I think you have some assumptions baked into your thoughts here that are coloring your conclusions in ways you may have missed.
-
The ramp test works.
This is a known false assumption. It works well for many (it works pretty well for me, maybe a bit high) but it flat out does not work for many others. High anaerobic capacity breaks it, outside stress breaks it, many other things break it. Its an estimate tool that works pretty well for the middle of a bell curve of people, not a test. -
The ‘Same Situation’ exists.
You are getting a cold and will get sick tomorrow but dont know it yet. You slept 35 minutes less on average for the last 4 days. You had coffee/didnt. There are millions of things. I can take the same test a few days apart and get an 8% different result under ‘identical’ conditions. -
You need to do a max effort to to compare data.

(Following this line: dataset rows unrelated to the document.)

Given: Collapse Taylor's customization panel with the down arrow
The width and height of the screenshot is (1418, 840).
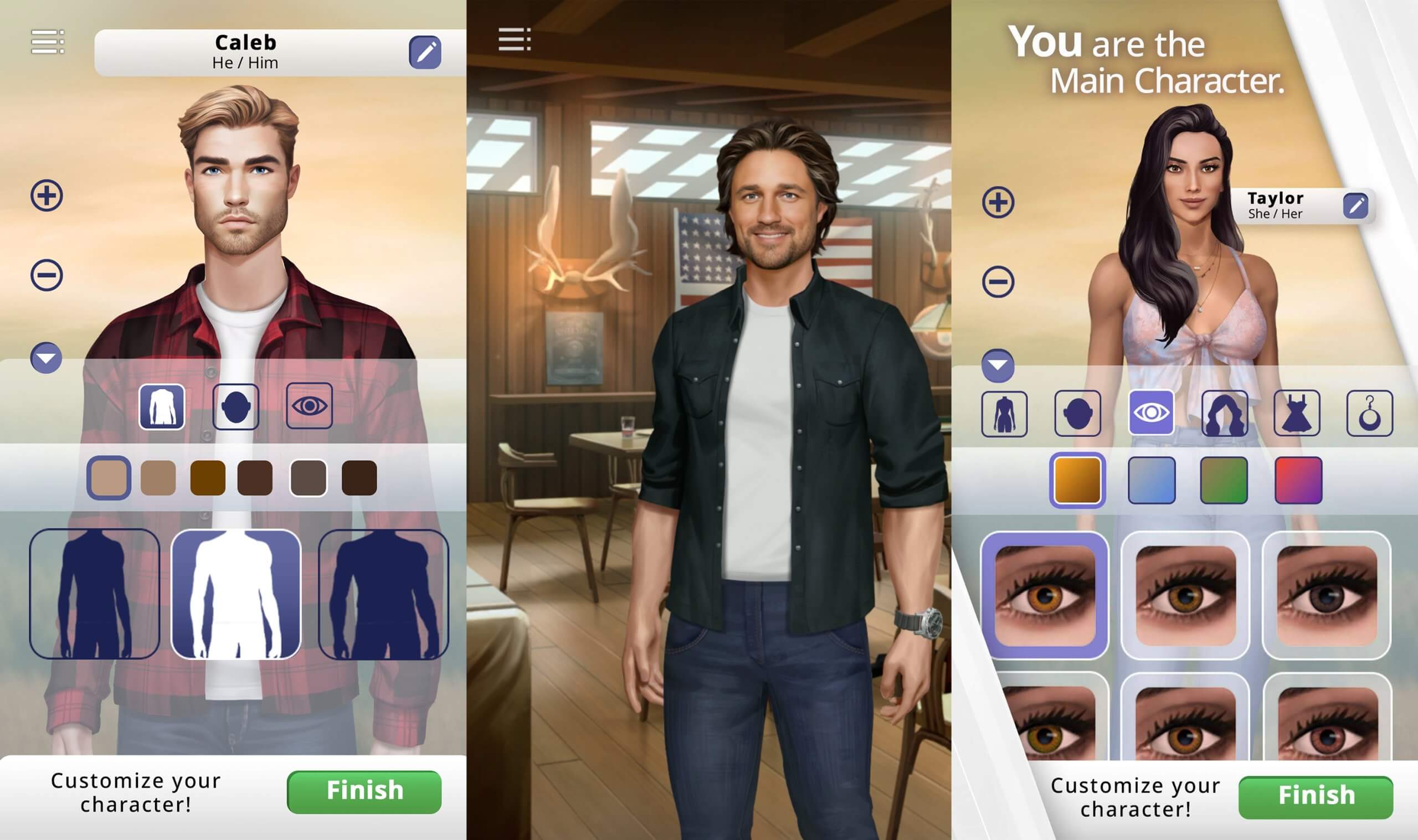Looking at the screenshot, I should click(x=998, y=365).
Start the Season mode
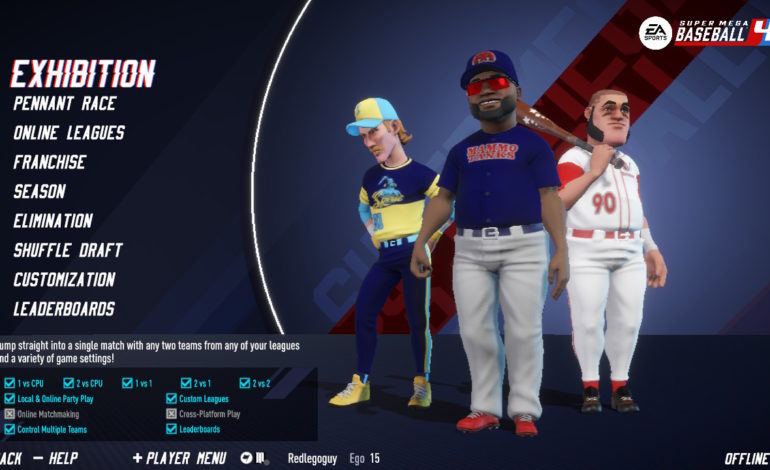The image size is (770, 470). pyautogui.click(x=40, y=191)
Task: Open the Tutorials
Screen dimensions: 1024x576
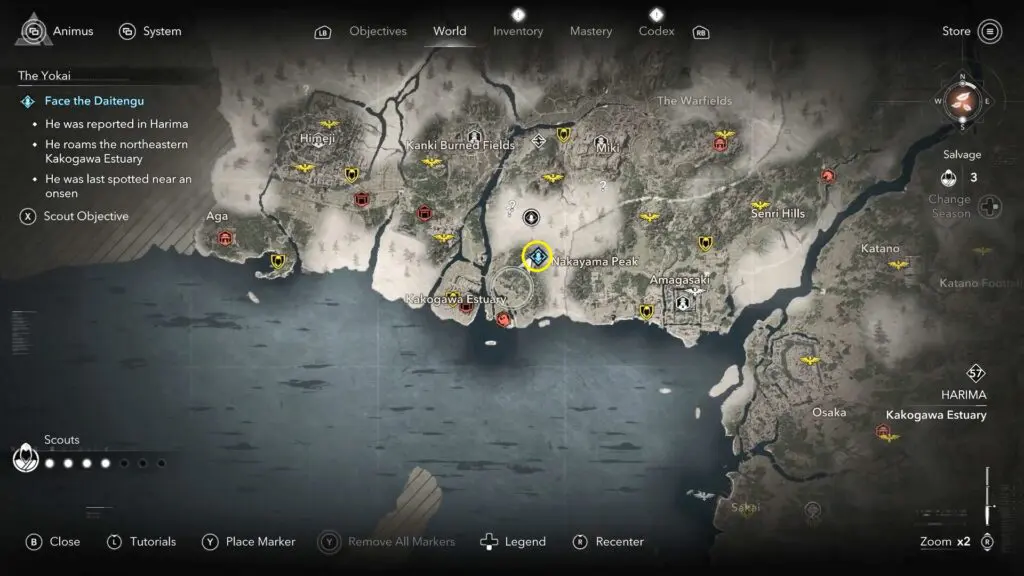Action: pyautogui.click(x=141, y=541)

You just dont. If we know what your ‘all out’ looks like, what your ‘hard’ looks like etc. We know those things for a few million other sets of data. Many of those other sets of data also have real max hour efforts. You can combine them pretty well, its just hard. The ‘old’ way to do stuff like this was to make a model (like the coggans chart). The more modern (insert big data/ML/Buzz word here) way is not to look at a sample or average but look at ALL the data. Billions of data points and take your best guess from there. Use all that data to predict your ftp last month, use this months data to see if our prediction was right and tweak it. Use that best guess to predict forward, then use actual forward results to test the prediction and tweak it. Machine learning is a funny phrase cause it is totally not learning, it is looking at lots of data and getting lots and lots of wrong answers really really fast till you find the least wrong one. You dont need a ‘base measurement’ you use all the measurements. If doing x makes 90% of people faster that is great but a quality ML will also have data for the 10% and do something better for them as well once it has enough data and the logic is sound (its still early days here for TR, they are in the fun part now of troubleshooting a magic black box). A ramp test works for 30-60% and screws everyone else forever. -
TR cares that the ftp they get is really your ftp.
They dance around this but I think you will be happier thinking of the number they give you as your functional training power. They dont need the number that you could in theory on a perfect day do for an hour. They need a number that sets workout levels. It would have been easier for them to call it the flux capacity setting and make it 0-10000 and avoid the confusion but marketing requires it be the ftp concept people know.